Kyle Kuzma is the only young Laker who wasn’t voted off the island, but he’ll now have to watch at least the start of the preseason from the sideline. The Lakers announced Thursday that Kuzma will be out with a stress reaction in his left foot until at least mid-October, when the team will return from its preseason games in China. Kuzma, who suffered the injury while with Team USA and didn’t play in any World Cup games as a result, will reportedly still travel with the team to China and be reevaluated upon returning to the States.
The injury puts the Lakers behind the eight ball before the season even begins. Their roster is already top heavy, with a steep drop-off in talent after LeBron James and Anthony Davis. They hoped that Kuzma would take a leap that would bridge the gap between the All-Stars and the rest of the roster. The Lakers will go as far as Davis and LeBron take them, but Kuzma has the potential to raise their ceiling. Aside from rookie Talen Horton-Tucker (who is also recovering from a stress reaction), the 24-year-old Kuzma is the Lakers’ youngest player.
On this version of the Lakers, Kuzma’s role is simplified by the sheer fact that LeBron and Davis will monopolize the ball.
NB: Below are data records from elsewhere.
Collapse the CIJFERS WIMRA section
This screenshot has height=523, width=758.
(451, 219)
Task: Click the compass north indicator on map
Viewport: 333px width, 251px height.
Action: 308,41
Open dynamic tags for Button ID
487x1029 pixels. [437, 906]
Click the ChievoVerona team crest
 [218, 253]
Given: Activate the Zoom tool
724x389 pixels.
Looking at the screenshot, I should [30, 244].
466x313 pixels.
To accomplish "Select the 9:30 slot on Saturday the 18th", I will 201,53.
He may be a minus on defense, but he should be swimming in open looks. The Lakers have already seen what can happen without reliable shooters around LeBron. If Kuzma can make shots at a respectable clip, it will add a different dynamic to the Lakers’ offensive attack.
But Kuzma is a bit of an enigma. He had a breakthrough season as a rookie, but his 3-point shooting dropped off last season, from 37 percent to 30. He got to the line more often and had an uptick in assists, but he also rebounded the ball slightly less. If Kuzma is not scoring, it will be hard to keep him on the court. (Remember the two weeks at the beginning of last season when the Lakers entertained whether he could play the small-ball 5? That was fun.)
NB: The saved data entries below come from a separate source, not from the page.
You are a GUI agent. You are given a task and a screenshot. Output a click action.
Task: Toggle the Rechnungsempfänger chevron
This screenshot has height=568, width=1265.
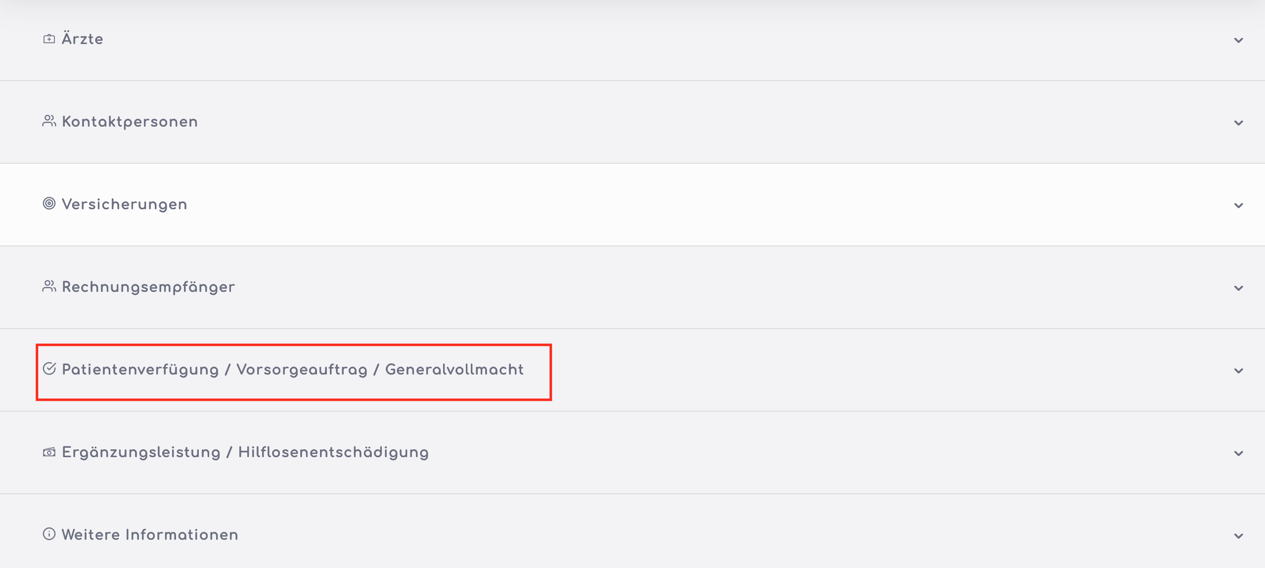click(1238, 288)
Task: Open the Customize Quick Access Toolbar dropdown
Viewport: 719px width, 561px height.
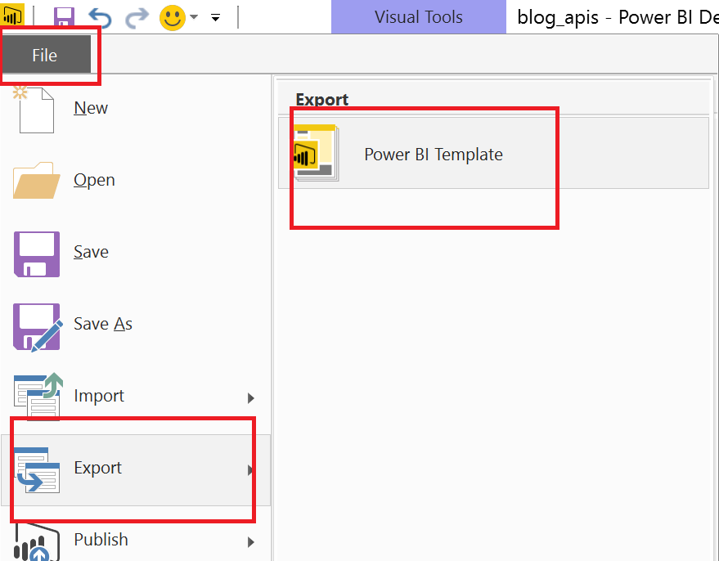Action: (x=216, y=17)
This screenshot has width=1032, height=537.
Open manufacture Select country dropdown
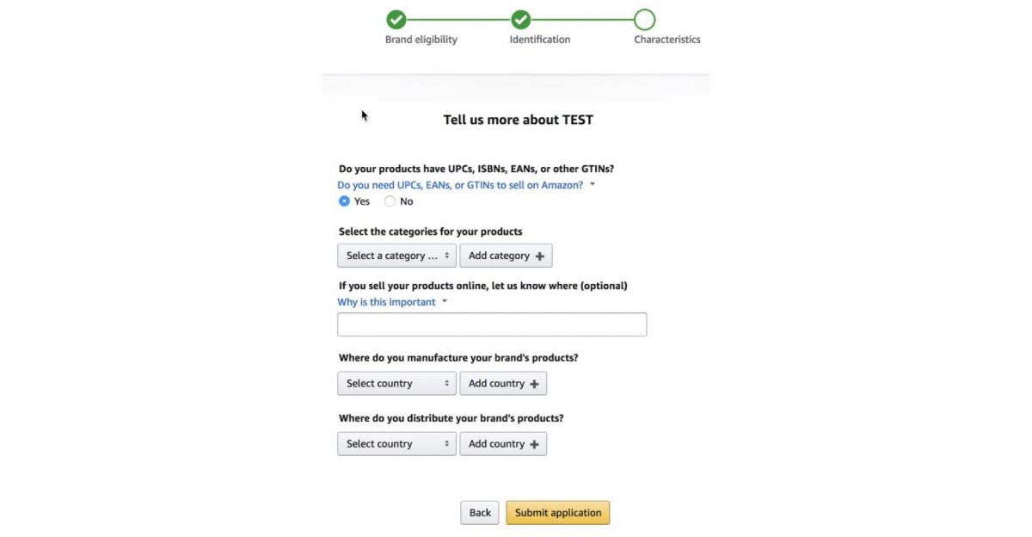click(396, 383)
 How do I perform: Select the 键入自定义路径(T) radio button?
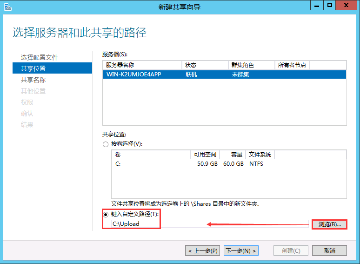pos(106,214)
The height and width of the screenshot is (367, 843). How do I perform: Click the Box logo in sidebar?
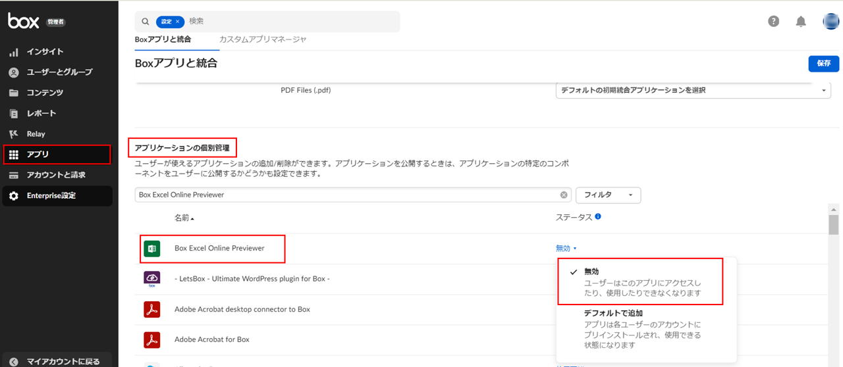coord(22,21)
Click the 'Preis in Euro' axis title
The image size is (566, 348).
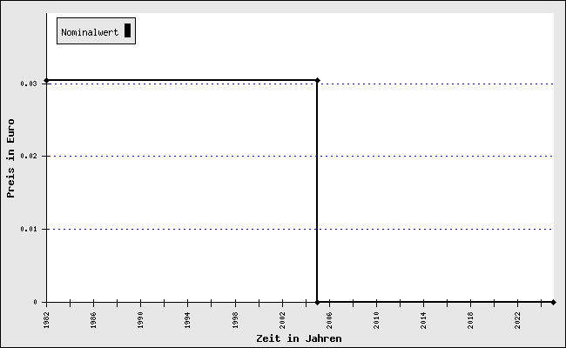pyautogui.click(x=11, y=157)
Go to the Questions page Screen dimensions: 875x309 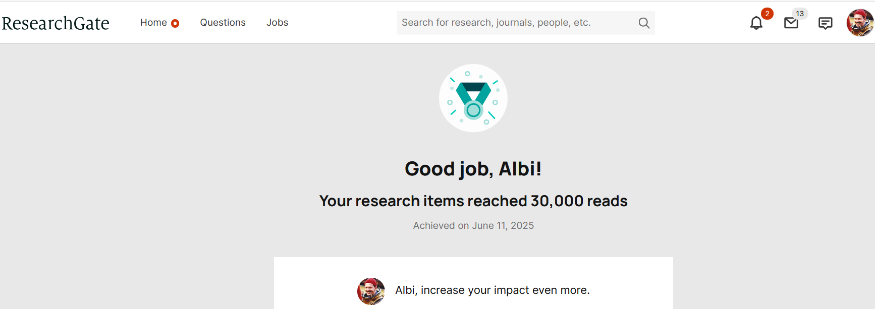pyautogui.click(x=223, y=23)
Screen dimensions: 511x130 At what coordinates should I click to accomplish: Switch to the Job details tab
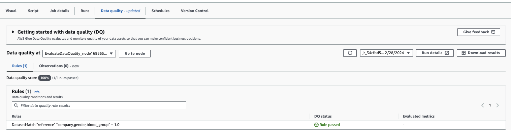60,11
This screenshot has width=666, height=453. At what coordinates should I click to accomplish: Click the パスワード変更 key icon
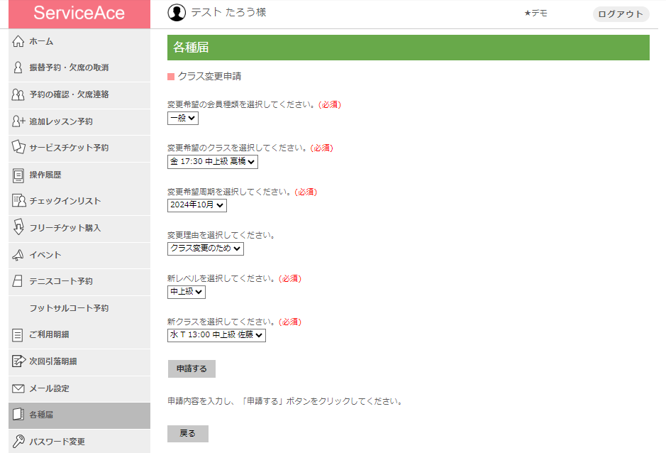point(18,441)
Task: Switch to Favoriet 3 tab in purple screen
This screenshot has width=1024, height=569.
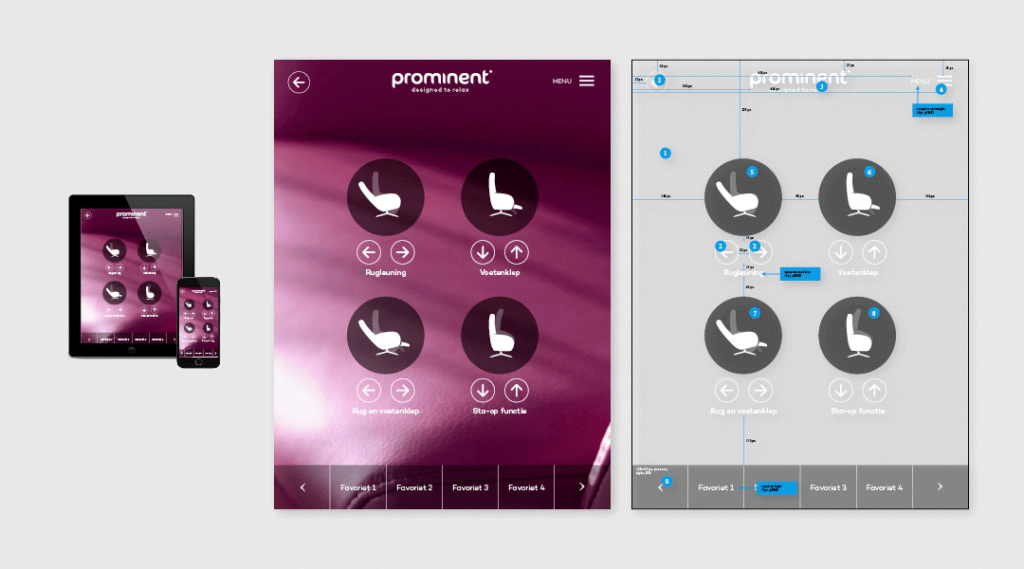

Despite such a thin depth chart—especially after losing DeMarcus Cousins—the Lakers hoped that James and Davis would be enough to carry the team as they found the right combinations around them. But Kuzma’s injury cuts into their time in the preseason to develop chemistry, and it’s possible it could linger beyond that. The Lakers gave no timeline for Kuzma’s return, and a stress reaction is less serious than a stress fracture, but the former can be a precursor to the latter. If that happens, Kuzma could be out anywhere from six to eight more weeks.
Heading into a season where as many as 10 teams could be title contenders, the margin for error is already slim. Every minor setback could be more important than we think, especially for a team with as little depth as the Lakers.